(EXERCISE AIM): What is needed is a verbatim copy of every record below, with the pictures left out.

(DATA SHOWN):

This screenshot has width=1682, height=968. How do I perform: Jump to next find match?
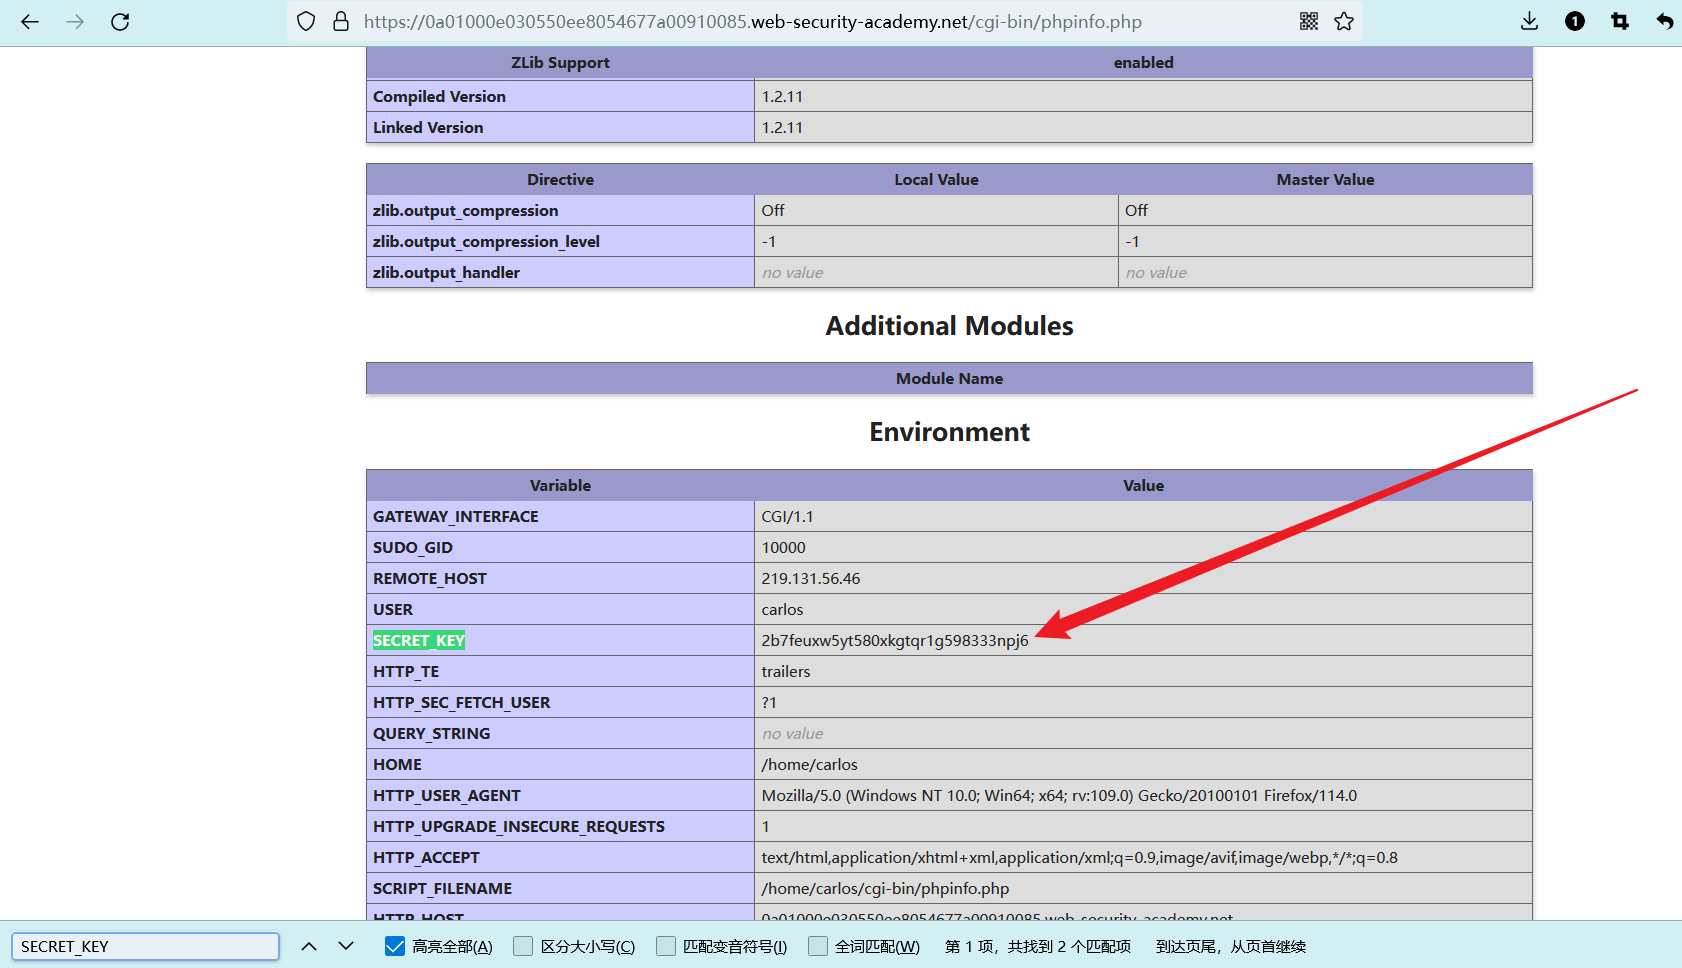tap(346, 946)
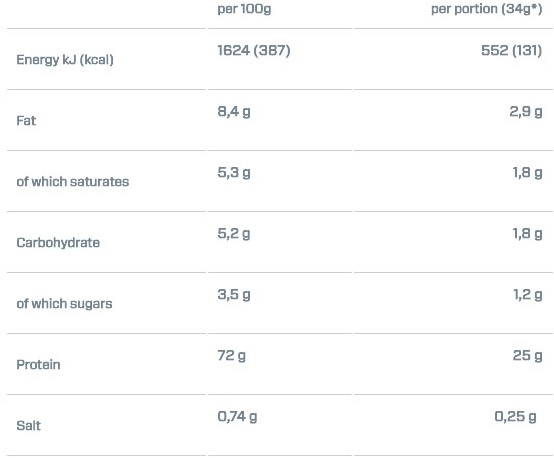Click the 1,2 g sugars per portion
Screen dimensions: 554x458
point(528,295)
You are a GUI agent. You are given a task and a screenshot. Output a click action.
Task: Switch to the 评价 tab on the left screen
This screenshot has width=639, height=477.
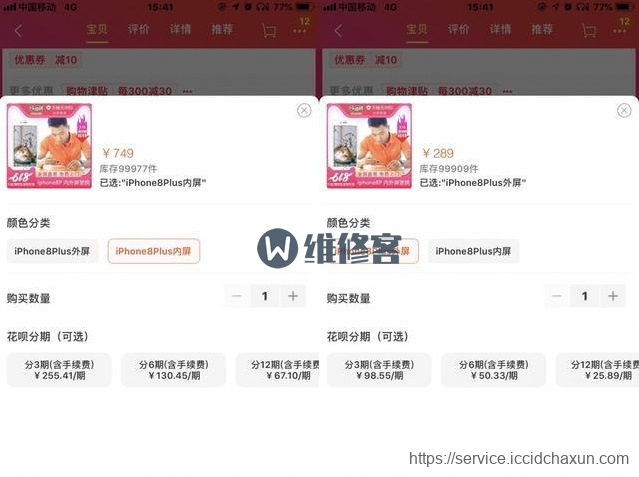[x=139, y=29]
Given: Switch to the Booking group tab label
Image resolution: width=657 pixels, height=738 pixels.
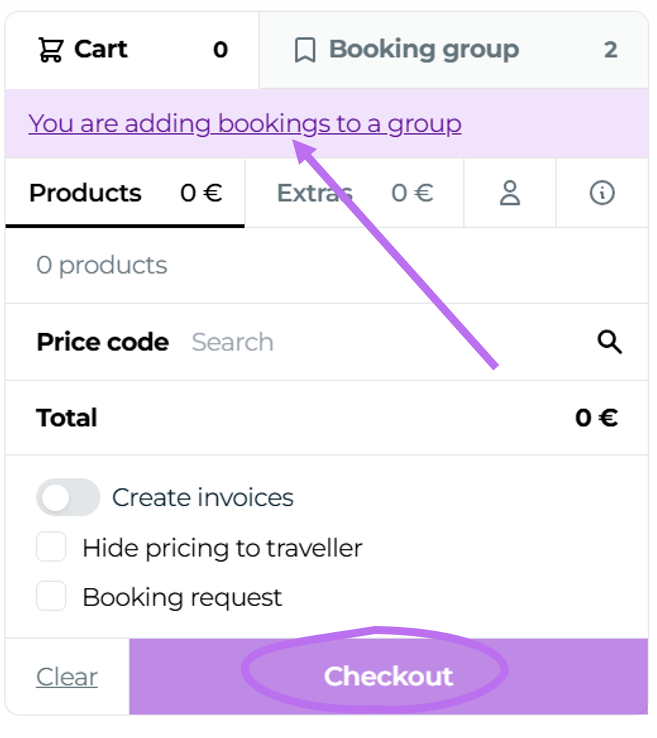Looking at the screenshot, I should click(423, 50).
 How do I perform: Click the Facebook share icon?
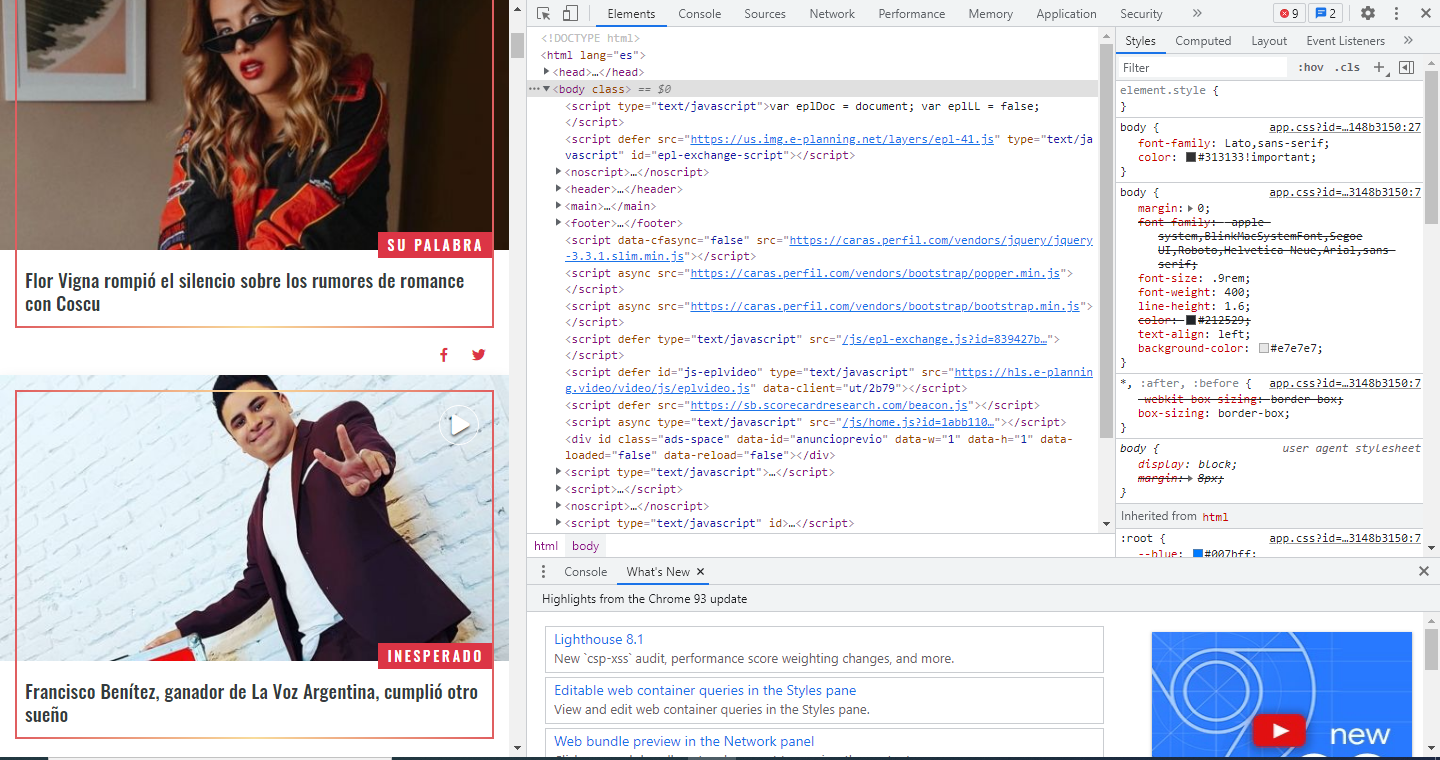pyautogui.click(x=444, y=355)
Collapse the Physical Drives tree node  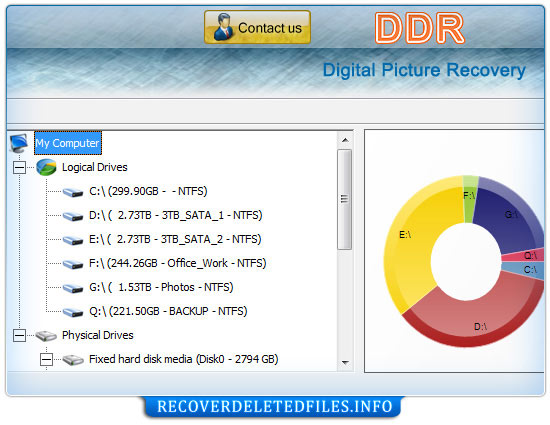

(FINAL ANSWER):
This screenshot has width=1682, height=968. How do I perform: Jump to next find match?
tap(346, 946)
Click the 1,2 g sugars per portion
Screen dimensions: 554x458
point(528,295)
You are a GUI agent. You are given a task and a screenshot. Output a click action.
Task: Switch to the 评价 tab on the left screen
This screenshot has width=639, height=477.
[x=139, y=29]
Given: Switch to the Booking group tab label
Image resolution: width=657 pixels, height=738 pixels.
Looking at the screenshot, I should click(423, 50).
 How do I perform: Click the Facebook share icon?
pyautogui.click(x=444, y=355)
Collapse the Physical Drives tree node  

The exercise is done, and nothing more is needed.